--- start of The data ---

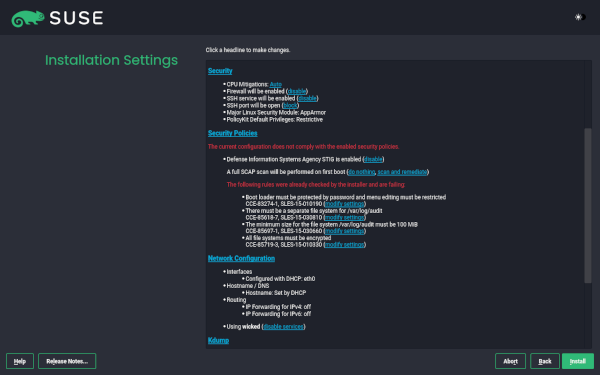
Task: Open the Release Notes
Action: coord(67,361)
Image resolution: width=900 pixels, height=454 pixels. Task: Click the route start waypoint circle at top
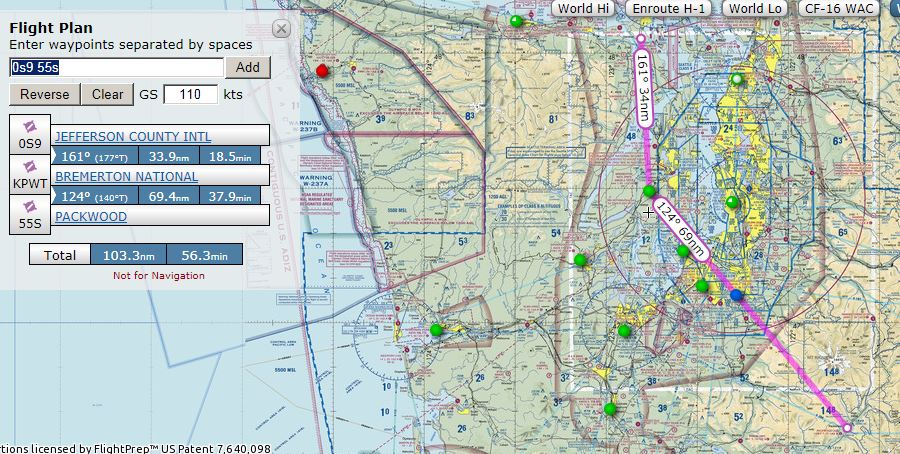pyautogui.click(x=641, y=40)
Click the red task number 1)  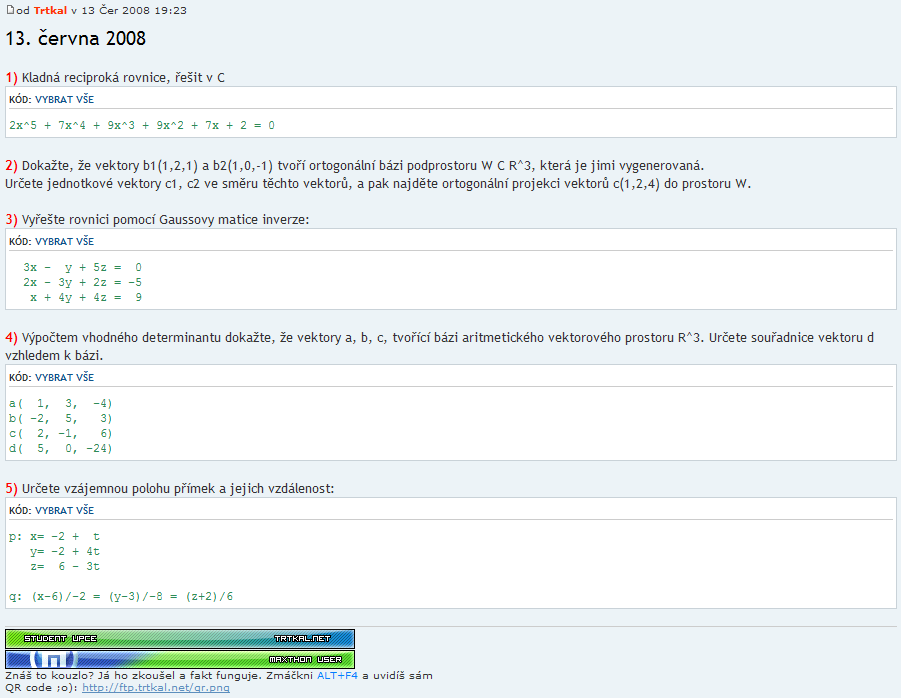[11, 77]
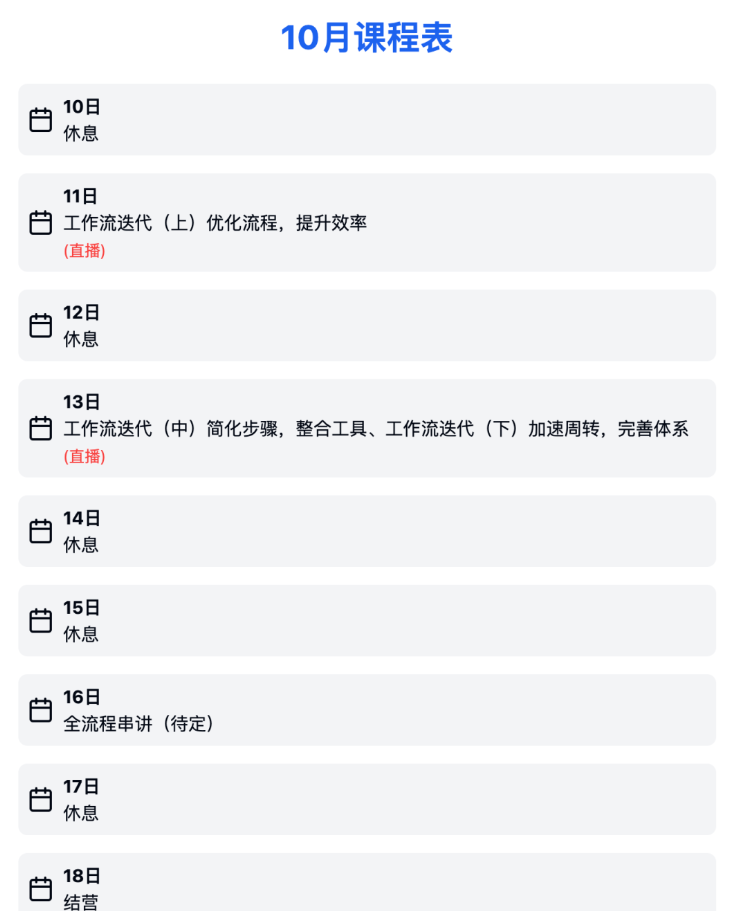
Task: Click the 休息 text under 12日
Action: 81,339
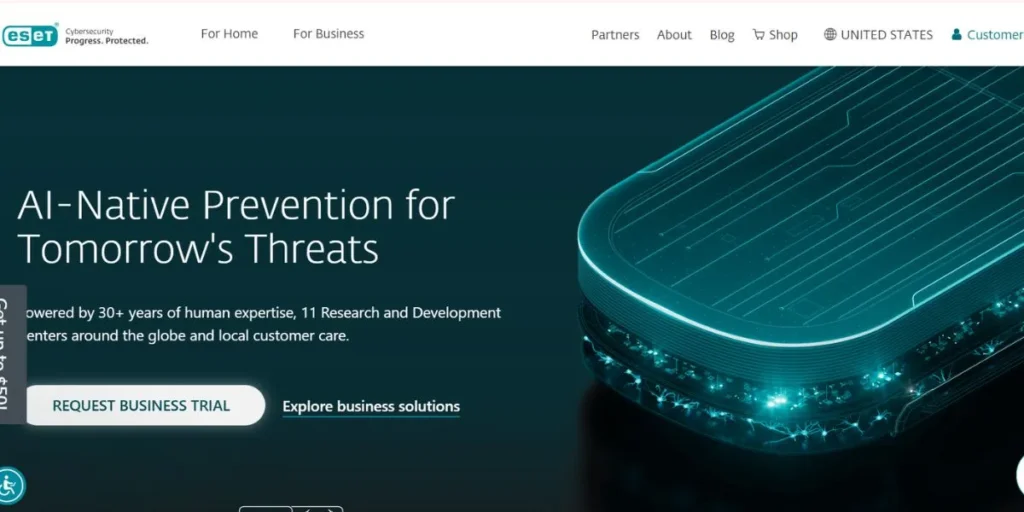Open the Customer account link
The width and height of the screenshot is (1024, 512).
[994, 35]
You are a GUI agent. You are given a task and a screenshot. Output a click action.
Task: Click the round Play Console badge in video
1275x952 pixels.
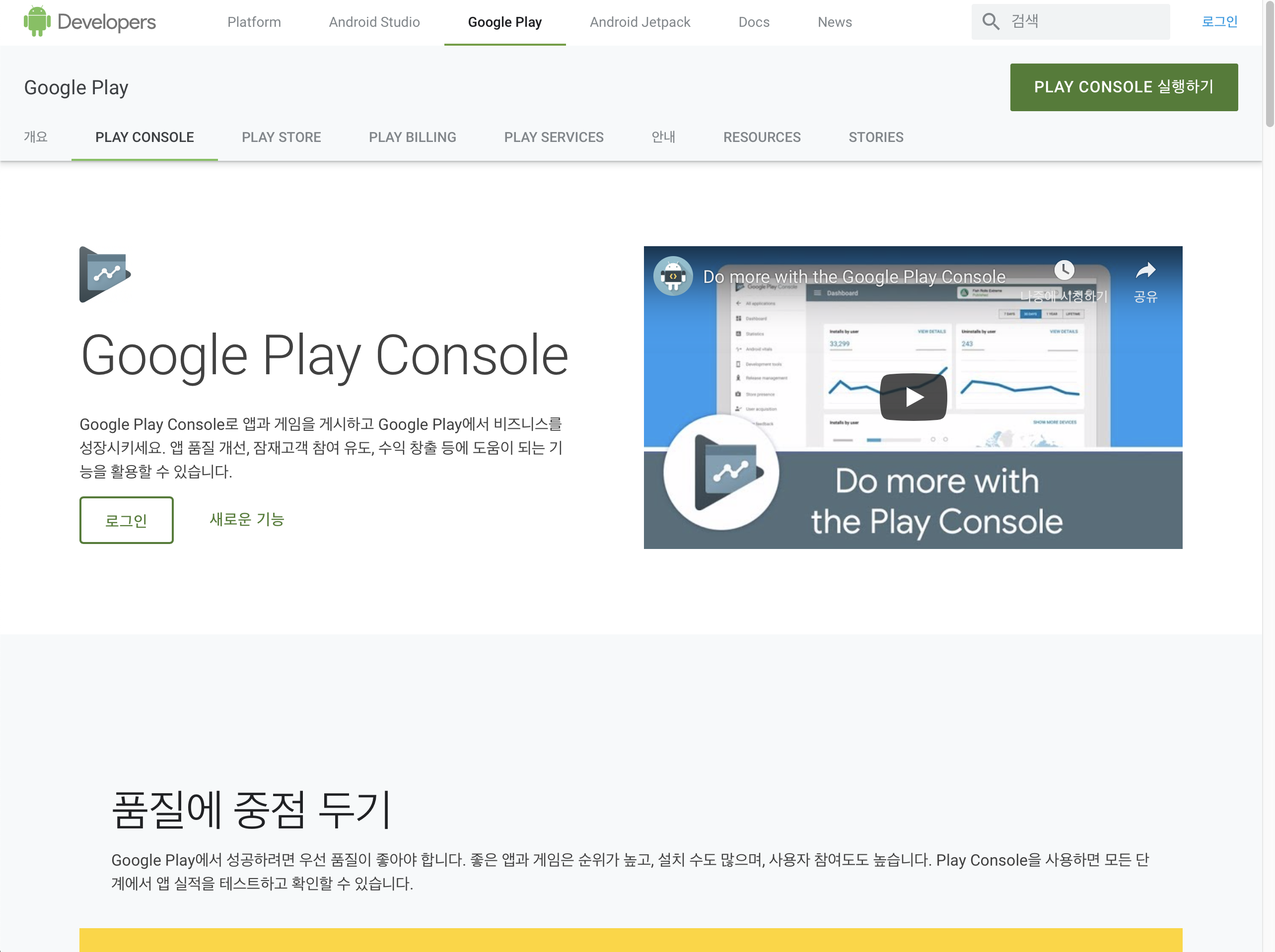[721, 472]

--- end of The data ---

Task brief
Duplicate the lines from the one that contains "You are a GUI" through the last line, and leave the pictures out of your copy.

Solution to the exercise
You are a GUI agent. You are given a task and a screenshot. Output a click action.
Task: Click the round Play Console badge in video
1275x952 pixels.
[721, 472]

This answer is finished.